A maioria, ao perceber que havia sido enganada, ofendeu-se com o insulto à sua inteligência. Tiveram que segurar a língua para evitar as atenções do Partido. Depois, ao voltarem para casa, costumavam ficar em silêncio para não prejudicar a causa republicana como um todo. Os que falaram, como George Orwell, viram fechadas as portas dos editores de esquerda.

É verdade que os republicanos chegaram a comprar armas dos nazistas?

Sim. Mesmo durante a Guerra Civil a República comprou armas da Alemanha nazista, aliada mais importante do general Franco. Hoje, pesquisas recentes mostraram ser verdade o que havia muito se suspeitava: o general Hermann Goering, ministro-presidente da Prússia e comandante-em-chefe da Luftwaffe, vendia armas à República enquanto os seus próprios homens lutavam por Franco.

Há algum paralelismo entre o regime de Franco e o comunismo?

Claro que há. Fascismo e comunismo são irmãos gêmeos e qualquer pessoa com um mínimo de estudo nessa área pode afirmar isso. Mas não deixa de ser um paradoxo: Franco queria acabar com a ameaça vermelha em seu país e seu período de governo foi recheado de atitudes que fariam Stálin aplaudi-lo de pé. Nada demais para quem admirava Hitler, diga-se de passagem. Os anticomunistas estatizaram a rede ferroviária que teve resultados pífios devido à péssima administração. Os programas de estatização de Franco, segundo alguns comentaristas foram bem parecidos com os dos Estados-satélite sovíeticos depois de 1945.

Outro paralelo foi o medo obsessivo de contágio ideológico estrangeiro. Enquanto a maioria dos principais assessores soviéticos que voltaram da Espanha foram forçados pelo NKVD a confessar contatos traiçoeiros no exterior e depois fuzilados, na Espanha nacionalista a retórica exigiu uma cirurgia drástica para salvar o organismo político. O adido de imprensa de Franco, conde de Alba y Yeltes, disse a um inglês durante a guerra que tinham que livrar a Espanha do vírus do bolchevismo, se necessário pela eliminação de um terço da população masculina espanhola. Agora que os nacionalistas tinham quase todos os republicanos prisioneiros em seu poder, podiam dedicar-se à sua limpeza cuidadosa da Espanha.

Se a República tivesse ganhado, quantos teriam sido executados e morreriam nos campos de prisioneiros?

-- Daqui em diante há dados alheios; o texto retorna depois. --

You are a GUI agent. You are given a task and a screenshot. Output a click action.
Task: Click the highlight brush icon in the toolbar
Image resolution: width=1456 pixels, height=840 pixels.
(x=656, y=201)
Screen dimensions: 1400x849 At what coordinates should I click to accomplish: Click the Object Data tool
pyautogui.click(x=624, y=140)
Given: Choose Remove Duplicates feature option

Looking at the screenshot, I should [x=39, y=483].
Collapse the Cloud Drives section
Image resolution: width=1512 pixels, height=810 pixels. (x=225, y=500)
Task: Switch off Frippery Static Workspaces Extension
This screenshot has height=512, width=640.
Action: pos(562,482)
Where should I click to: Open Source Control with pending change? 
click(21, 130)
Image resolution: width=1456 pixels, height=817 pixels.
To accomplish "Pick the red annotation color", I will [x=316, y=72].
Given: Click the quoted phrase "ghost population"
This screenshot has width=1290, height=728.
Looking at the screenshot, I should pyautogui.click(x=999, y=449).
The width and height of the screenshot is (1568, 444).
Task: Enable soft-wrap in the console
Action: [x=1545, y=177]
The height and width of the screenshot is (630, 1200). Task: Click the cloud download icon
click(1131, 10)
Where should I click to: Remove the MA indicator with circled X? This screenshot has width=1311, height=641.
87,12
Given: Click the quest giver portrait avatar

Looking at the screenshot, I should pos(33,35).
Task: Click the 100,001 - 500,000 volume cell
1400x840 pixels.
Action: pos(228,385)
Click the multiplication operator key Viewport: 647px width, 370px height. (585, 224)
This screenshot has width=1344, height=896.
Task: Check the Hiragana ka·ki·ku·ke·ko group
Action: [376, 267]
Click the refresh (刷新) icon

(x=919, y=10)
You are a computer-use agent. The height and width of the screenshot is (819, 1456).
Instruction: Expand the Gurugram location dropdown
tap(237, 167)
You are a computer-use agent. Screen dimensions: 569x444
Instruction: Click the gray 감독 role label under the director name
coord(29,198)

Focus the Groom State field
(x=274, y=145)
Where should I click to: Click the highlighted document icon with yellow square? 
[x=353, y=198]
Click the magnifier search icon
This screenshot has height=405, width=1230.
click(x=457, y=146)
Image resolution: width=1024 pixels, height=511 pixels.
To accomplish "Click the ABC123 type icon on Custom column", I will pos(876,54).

É uma pergunta impossível de se responder. Como destacaram vários historiadores, o vencedor numa guerra civil sempre mata mais que o perdedor. Tudo depende do regime republicano que viria a surgir. Se fosse um regime comunista, então, a julgar por outras ditaduras comunistas, o número seria bem alto, devido à natureza paranóica do sistema. Mas na Espanha muito também dependeria de ser uma versão stalinista ou uma variedade mais espanhola, que talvez evoluísse.

Pode-se dizer então que a Guerra Civil Espanhola foi um campo de testes para armamentos e táticas que seriam usadas na Segunda Guerra Mundial?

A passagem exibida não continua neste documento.